*Instructions to follow*:
Go through the listing below and return every line exactly.

========================

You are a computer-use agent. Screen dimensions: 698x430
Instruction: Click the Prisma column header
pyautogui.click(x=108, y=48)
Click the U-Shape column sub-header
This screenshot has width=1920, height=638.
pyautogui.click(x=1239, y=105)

========================

*Written answer*:
You are a computer-use agent. Screen dimensions: 698x430
Instruction: Click the Prisma column header
pyautogui.click(x=108, y=48)
Click the U-Shape column sub-header
This screenshot has width=1920, height=638.
pyautogui.click(x=1239, y=105)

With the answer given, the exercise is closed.